EXTRACT:
────────

Highlights
• Slighter aggregation and more suspended carbon nanomaterials in acidified seawater
• Under pH acidified both carbon nanomaterials generated greater oxidative stress in polychaetes.
• Functionalized carbon nanomaterials increased oxidative stress and neurotoxicity under both pHs.
• Ocean acidification may cause a higher risk of carbon nanomaterials to marine ecosystems.
Abstract
Ocean acidification events are recognized as important drivers of change in biological systems. Particularlly, the impacts of estuarine acidification are severe than surface ocean due to its shallowness, low buffering capacity, low salinity and high organic matter from land drainage. Moreover, because they are transitional areas, estuaries can be seriously impacted by any number of anthropogenic activities and in the last decades, carbon nanomaterials (CNMs) are considered as emerging contaminants in the estuarine ecosystem. Considering all these evidences, chronic experiment was carried out trying to understand the possible alteration on the chemical behaviour of two different CNMs (functionalized and pristine) in predicted climate change scenarios and consequently, how these alterations could modify the sensitivity of one the most common marine and estuarine organisms (the polychaeta Hediste diversicolor) assessing a set of biomarkers related to polychaetes oxidative status as well as the metabolic performance and neurotoxicity. Our results demonstrated that all enzymes worked together to counteract seawater acidification and CNMs, however oxidative stress in the exposed polychaetes to both CNMs, especially under ocean acidification conditions was enhanced. In fact, although the antioxidant enzymes tried to cope as compensatory response of cellular defense systems against oxidative stress, the synergistic interactive effects of pH and functionalized CNMs indicated that acidified pH significantly increased the oxidative damage (in terms of lipid peroxidation) in the cotaminated organisms. Different responses were observed in organisms submitted to pristine CNMs under pH control, where the lipid peroxidation did not increase along with the increasing exposure concentrations. The present results further demonstrated the neurotoxicity caused by both CNMs, especially noticeable at acidified conditions. The mechanism of enhanced toxicity could be attributed to slighter aggregation and more suspended NMs in acidified seawater (demonstrated in the DLS analysis). Therefore, ocean acidification may cause a higher risk of CNMs to marine ecosystems.

────────

WORK REQUIRED:
Do these statements agree with the abstract on ocean acidification and carbon nanomaterials? For each, answer yes or no and quote the words of the abstract that decide it.
1. Under control pH, lipid peroxidation in organisms exposed to pristine carbon nanomaterials rose as exposure concentrations increased.
2. The organism studied was the polychaete Hediste diversicolor.
3. The DLS analysis showed greater aggregation of the nanomaterials in acidified seawater.
The entries that follow come from a different source than the abstract.

────────

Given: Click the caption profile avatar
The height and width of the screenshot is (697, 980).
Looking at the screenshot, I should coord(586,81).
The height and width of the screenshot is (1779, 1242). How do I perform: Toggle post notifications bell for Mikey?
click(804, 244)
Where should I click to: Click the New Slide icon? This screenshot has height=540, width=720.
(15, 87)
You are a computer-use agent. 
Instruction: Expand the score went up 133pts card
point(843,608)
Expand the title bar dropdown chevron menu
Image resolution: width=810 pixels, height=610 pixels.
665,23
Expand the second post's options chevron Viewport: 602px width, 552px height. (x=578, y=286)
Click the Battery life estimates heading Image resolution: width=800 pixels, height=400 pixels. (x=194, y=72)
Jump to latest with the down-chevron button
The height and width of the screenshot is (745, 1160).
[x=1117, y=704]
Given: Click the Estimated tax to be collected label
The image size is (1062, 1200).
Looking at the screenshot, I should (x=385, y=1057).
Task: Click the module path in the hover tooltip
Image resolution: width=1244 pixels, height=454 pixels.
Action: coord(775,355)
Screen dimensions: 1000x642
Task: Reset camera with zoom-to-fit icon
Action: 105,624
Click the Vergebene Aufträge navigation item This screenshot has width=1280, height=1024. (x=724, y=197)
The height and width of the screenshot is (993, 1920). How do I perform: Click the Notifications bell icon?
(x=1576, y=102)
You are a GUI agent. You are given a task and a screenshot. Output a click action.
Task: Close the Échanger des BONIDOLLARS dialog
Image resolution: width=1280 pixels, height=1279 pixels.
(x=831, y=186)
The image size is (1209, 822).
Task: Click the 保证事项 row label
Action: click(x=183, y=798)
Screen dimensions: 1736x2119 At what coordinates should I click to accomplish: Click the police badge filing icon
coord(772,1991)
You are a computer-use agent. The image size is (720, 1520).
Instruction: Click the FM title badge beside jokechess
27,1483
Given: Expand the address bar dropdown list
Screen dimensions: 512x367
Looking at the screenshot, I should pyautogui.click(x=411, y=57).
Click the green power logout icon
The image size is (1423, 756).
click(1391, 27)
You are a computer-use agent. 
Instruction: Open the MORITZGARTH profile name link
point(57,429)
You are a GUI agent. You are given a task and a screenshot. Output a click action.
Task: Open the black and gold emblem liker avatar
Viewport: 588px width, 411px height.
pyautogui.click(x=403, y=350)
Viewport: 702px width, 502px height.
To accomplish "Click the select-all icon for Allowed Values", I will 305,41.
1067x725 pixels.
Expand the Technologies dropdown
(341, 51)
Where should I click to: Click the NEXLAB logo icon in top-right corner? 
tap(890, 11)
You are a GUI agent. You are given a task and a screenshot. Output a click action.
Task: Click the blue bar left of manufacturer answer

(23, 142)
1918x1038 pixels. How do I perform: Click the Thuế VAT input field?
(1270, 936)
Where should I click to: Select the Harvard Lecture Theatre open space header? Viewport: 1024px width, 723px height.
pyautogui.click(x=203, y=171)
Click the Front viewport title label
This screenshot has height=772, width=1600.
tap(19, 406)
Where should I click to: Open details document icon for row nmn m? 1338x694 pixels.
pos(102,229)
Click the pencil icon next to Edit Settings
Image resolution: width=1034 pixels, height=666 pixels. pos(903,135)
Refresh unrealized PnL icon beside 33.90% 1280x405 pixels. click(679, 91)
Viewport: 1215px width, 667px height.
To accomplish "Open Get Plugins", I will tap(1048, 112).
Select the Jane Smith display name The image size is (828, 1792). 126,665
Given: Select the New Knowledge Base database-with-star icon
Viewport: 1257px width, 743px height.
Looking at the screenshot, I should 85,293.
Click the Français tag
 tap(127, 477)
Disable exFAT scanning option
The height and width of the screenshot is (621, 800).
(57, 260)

────────

RESPONSE TO THIS EXERCISE:
1. No: "where the lipid peroxidation did not increase along with the increasing exposure concentrations"
2. Yes: "the polychaeta Hediste diversicolor"
3. No: "slighter aggregation and more suspended NMs in acidified seawater (demonstrated in the DLS analysis)"